Until one day a man claiming to be our hero's future self tells him he must leave Q....
Critic Reviews:
"Imagine The Time Traveller's Wife rewritten by Woody Allen and you'll have some idea of Q's quirky appeal." (Patrick Gale, author of Notes from an Exhibition)
"A quirky tale but at its heart an epic romance." (Marie Claire)
"A word to the tear prone: don't attempt to read the ending in public." (New York Times)
"A poignant exploration of the roads not taken." (Financial Times)
"A poignant, often hilarious, consideration of our universal curse of second guessing.... It will take a reader with a very hard-heart not to be moved by Q." (San Francisco Book Review)
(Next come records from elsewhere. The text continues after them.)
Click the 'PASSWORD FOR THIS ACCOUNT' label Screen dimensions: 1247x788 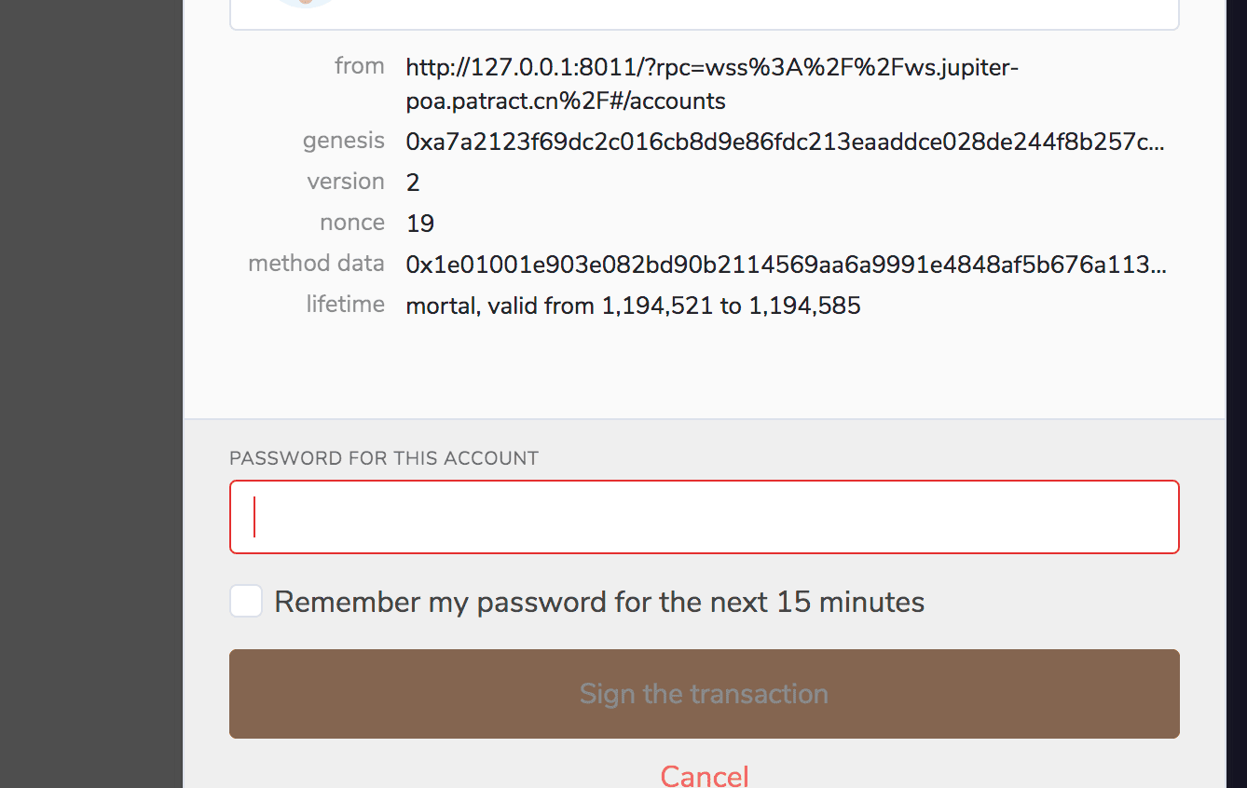(x=384, y=458)

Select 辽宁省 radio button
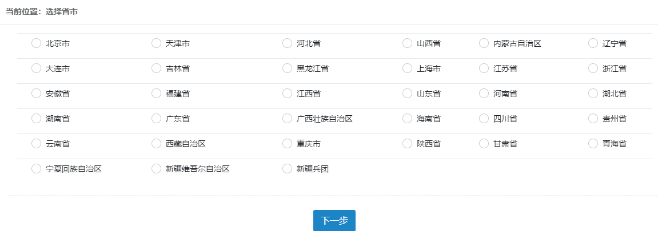pyautogui.click(x=593, y=43)
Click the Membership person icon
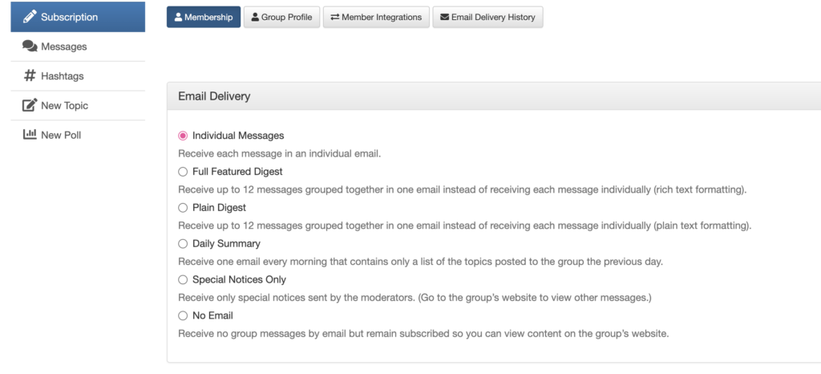The width and height of the screenshot is (821, 374). [179, 18]
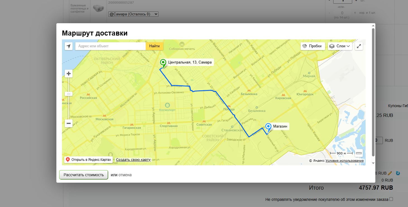This screenshot has height=207, width=408.
Task: Click the pencil edit icon near price
Action: 390,173
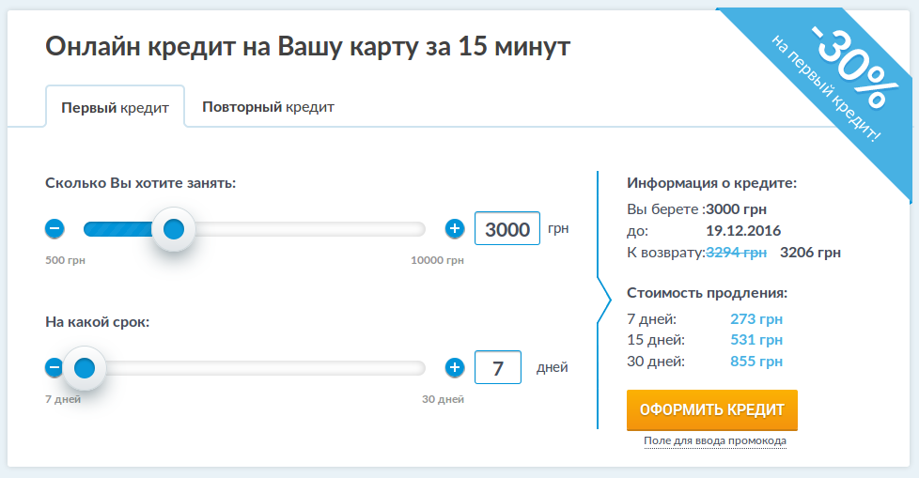This screenshot has height=478, width=919.
Task: Decrease loan amount with minus icon
Action: tap(55, 228)
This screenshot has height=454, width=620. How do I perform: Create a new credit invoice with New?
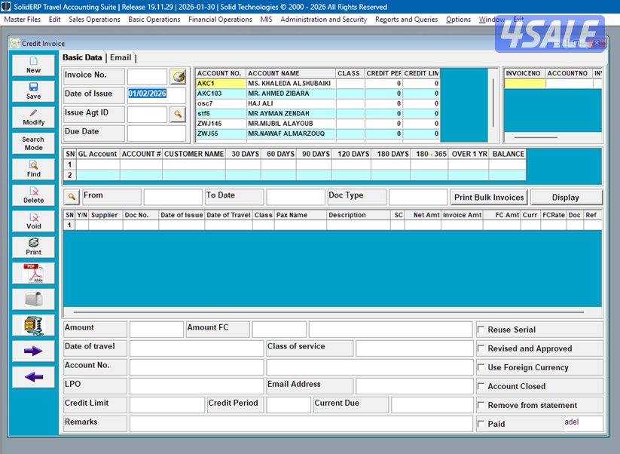32,66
"Evan Mandery writes with elegance and humour." (Times Literary Supplement)
Members Reviews:
Only Time Travel Could Save This Book
This book could have been a great book. Could have been 5 stars. The story concept is wonderful, including a magical ending. But like other reviewers here, I wanted to travel through time and grab Mr. Mandery by the shoulders and say, "Stop getting off on ridiculous tangents." It's not JUST that he gets off on tangents. Some of that is okay here and there, or if done right, can enhance a book and its characters even if frequent. There are two problems with the tangents in this particular book. First, they are way, way, way too long. Second, they are off-putting. Instead of being cute and smart, and adding to the story by giving it some quirkiness and spice, or further developing the characters, they make you feel like the author is standing in the corner of your room at all times lifting weights, flexing, and saying "See how smart I am? See how smart I am? Do you love me yet?" The comments by other reviewers about "trying to hard" are dead on.
Even the acknowledgements at the end, where he intrudes upon the reader to tell them how great his life is now, is of the same ilk. I mean for the love of God, he just got away from his ego enough to wrap the book up with a magical ending, and then comes right back to "Now look at me, Now look at me again! I'm over here. Aren't I great? Don't you wish you were me?"
If time travel is ever invented, the editor of this book should realize that the real story here isn't that the main character blew his relationship with Q. No, it's that the editor blew what could have been a best seller, a modern day classic. He should travel back through time and edit the hell out of this book to get Mr. Mandery out of his own way. It's really a crying shame that such a fantastic concept was ruined.
I read that this might be made into a movie. That would redeem it, because the screenwriter would remove all this nonsense no doubt.